Collected data
════════════════
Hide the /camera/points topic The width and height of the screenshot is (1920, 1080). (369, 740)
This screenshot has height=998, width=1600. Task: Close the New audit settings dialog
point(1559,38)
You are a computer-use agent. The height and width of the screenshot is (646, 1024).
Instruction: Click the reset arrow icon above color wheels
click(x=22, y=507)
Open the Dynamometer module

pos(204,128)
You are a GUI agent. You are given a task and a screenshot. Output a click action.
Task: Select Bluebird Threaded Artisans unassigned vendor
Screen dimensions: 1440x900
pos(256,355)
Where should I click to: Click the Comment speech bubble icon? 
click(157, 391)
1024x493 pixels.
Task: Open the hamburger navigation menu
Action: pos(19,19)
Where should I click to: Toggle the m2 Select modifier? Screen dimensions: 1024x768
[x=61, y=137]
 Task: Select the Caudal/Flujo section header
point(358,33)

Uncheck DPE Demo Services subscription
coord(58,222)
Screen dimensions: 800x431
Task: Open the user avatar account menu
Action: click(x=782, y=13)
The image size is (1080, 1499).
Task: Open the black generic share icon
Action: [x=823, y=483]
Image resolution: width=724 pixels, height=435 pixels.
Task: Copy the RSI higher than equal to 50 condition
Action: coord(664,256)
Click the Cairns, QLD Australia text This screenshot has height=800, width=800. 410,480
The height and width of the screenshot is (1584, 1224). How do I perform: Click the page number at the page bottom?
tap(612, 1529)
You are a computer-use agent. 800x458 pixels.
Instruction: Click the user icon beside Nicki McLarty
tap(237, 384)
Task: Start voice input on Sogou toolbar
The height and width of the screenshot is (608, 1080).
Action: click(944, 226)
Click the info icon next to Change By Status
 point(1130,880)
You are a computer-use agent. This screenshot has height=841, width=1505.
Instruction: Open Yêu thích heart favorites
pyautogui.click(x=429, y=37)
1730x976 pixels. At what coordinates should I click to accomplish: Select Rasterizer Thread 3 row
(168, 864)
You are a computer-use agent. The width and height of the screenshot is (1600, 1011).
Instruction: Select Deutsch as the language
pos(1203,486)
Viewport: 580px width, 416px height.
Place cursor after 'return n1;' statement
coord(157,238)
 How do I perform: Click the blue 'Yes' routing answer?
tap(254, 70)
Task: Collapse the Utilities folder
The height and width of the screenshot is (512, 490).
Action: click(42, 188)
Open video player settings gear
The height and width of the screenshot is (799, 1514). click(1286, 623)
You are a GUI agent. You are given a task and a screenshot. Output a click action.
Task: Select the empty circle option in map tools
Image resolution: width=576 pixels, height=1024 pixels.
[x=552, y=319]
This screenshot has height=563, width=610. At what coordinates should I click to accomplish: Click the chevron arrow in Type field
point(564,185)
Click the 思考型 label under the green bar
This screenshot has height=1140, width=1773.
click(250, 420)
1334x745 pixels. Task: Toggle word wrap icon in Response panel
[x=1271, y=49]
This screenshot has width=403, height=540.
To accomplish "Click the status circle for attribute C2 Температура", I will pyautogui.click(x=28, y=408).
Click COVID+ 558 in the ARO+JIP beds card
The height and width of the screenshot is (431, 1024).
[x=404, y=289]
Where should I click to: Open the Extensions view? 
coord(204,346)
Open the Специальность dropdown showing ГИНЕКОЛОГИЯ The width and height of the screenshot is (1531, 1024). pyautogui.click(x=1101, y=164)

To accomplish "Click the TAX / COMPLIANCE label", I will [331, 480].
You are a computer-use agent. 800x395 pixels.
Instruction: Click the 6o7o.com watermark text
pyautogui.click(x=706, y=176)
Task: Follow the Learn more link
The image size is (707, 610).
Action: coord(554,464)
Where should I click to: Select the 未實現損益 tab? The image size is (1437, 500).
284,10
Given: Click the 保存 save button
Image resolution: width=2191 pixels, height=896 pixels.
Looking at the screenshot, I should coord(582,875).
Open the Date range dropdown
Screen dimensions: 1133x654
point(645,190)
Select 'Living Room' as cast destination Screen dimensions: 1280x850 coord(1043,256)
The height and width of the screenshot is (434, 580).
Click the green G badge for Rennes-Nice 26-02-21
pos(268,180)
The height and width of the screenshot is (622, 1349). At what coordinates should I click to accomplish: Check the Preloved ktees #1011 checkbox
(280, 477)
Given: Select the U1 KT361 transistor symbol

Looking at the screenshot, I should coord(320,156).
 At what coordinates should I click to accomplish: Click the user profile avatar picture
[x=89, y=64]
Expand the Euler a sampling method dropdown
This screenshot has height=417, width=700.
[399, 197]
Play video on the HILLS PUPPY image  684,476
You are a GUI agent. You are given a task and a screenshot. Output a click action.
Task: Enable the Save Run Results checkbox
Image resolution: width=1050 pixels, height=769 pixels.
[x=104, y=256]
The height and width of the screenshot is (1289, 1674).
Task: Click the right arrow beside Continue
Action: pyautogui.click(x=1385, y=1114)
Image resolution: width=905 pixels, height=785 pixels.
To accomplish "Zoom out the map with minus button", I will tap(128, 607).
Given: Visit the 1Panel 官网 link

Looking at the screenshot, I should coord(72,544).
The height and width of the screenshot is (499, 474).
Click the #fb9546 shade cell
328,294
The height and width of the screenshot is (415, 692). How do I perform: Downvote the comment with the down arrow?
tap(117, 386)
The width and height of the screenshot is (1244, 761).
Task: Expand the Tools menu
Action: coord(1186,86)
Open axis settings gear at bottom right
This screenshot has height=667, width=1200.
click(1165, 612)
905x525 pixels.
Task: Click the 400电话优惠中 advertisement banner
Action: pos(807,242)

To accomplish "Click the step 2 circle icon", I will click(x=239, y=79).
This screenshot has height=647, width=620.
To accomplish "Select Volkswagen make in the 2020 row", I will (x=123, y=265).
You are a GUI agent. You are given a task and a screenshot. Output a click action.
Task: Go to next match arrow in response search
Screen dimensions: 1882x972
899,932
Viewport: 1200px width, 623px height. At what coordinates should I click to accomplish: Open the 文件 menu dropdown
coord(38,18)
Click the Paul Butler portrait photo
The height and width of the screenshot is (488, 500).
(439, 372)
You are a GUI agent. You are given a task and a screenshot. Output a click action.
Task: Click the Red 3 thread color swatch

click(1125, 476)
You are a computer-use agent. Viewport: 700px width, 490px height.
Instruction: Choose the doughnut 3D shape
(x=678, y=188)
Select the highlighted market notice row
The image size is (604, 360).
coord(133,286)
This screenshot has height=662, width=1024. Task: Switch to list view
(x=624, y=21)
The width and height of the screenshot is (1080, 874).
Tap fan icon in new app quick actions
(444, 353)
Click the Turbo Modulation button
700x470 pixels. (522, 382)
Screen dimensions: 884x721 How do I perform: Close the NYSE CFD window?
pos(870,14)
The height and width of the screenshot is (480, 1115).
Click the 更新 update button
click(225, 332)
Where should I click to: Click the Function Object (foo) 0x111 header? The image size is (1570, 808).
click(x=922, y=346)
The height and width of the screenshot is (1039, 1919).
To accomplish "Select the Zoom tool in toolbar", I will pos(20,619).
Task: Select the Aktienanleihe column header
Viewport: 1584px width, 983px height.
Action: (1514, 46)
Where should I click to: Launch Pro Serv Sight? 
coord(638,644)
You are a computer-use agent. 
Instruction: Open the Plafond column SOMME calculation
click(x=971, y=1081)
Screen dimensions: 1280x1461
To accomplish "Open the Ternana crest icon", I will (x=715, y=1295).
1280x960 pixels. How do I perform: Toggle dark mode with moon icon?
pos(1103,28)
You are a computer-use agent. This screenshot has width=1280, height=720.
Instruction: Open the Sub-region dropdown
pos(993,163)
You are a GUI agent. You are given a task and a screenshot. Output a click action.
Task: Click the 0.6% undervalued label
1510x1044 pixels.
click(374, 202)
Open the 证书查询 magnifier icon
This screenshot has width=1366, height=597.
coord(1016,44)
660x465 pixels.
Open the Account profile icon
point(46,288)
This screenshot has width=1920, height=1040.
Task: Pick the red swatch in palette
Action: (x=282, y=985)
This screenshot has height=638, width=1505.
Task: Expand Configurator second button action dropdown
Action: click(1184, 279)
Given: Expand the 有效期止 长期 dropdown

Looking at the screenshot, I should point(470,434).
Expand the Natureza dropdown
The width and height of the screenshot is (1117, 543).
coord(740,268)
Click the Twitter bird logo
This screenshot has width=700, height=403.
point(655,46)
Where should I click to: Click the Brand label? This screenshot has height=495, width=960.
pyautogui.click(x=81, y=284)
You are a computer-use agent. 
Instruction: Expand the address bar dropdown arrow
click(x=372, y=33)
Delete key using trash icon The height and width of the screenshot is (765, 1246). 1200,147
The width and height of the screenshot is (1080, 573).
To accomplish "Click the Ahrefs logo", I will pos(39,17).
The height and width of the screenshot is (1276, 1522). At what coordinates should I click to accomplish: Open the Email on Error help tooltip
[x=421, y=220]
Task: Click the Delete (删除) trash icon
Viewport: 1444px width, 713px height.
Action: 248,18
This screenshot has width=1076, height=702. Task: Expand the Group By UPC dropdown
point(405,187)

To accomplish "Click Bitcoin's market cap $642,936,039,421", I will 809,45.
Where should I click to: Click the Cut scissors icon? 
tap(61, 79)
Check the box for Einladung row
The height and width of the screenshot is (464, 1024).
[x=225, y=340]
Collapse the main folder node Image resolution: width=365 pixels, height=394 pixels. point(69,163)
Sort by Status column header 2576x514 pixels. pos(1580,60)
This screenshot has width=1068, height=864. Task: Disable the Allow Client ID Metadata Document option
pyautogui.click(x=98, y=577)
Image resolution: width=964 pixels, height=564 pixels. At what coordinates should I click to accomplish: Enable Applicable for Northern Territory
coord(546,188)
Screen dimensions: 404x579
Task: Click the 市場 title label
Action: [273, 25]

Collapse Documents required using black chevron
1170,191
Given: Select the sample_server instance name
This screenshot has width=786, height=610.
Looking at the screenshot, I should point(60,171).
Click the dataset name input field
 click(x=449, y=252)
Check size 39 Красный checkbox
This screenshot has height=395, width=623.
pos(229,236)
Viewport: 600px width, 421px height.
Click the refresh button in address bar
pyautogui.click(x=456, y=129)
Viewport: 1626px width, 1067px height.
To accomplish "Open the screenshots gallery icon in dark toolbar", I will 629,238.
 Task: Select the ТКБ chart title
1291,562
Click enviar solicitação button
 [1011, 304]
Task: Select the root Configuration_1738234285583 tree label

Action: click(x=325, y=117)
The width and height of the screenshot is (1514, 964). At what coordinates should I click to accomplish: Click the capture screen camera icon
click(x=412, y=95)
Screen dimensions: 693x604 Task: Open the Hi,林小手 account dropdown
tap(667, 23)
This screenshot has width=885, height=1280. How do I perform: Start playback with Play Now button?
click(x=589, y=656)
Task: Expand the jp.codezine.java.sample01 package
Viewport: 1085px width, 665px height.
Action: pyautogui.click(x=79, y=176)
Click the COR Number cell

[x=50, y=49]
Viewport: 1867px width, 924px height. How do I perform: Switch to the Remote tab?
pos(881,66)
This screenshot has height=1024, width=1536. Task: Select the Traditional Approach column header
════════════════
## Your instructions
Using the data above, reproduce exactly the lines from the line that contains "Select the highlighted market notice row" through the line that contains "Screen dimensions: 1280x1461", including both.

## Written response
Select the highlighted market notice row
The image size is (604, 360).
coord(133,286)
This screenshot has height=662, width=1024. Task: Switch to list view
(x=624, y=21)
The width and height of the screenshot is (1080, 874).
Tap fan icon in new app quick actions
(444, 353)
Click the Turbo Modulation button
700x470 pixels. (522, 382)
Screen dimensions: 884x721 How do I perform: Close the NYSE CFD window?
pos(870,14)
The height and width of the screenshot is (480, 1115).
Click the 更新 update button
click(225, 332)
Where should I click to: Click the Function Object (foo) 0x111 header? The image size is (1570, 808).
click(x=922, y=346)
The height and width of the screenshot is (1039, 1919).
To accomplish "Select the Zoom tool in toolbar", I will pos(20,619).
Task: Select the Aktienanleihe column header
Viewport: 1584px width, 983px height.
Action: (1514, 46)
Where should I click to: Launch Pro Serv Sight? 
coord(638,644)
You are a computer-use agent. 
Instruction: Open the Plafond column SOMME calculation
click(x=971, y=1081)
Screen dimensions: 1280x1461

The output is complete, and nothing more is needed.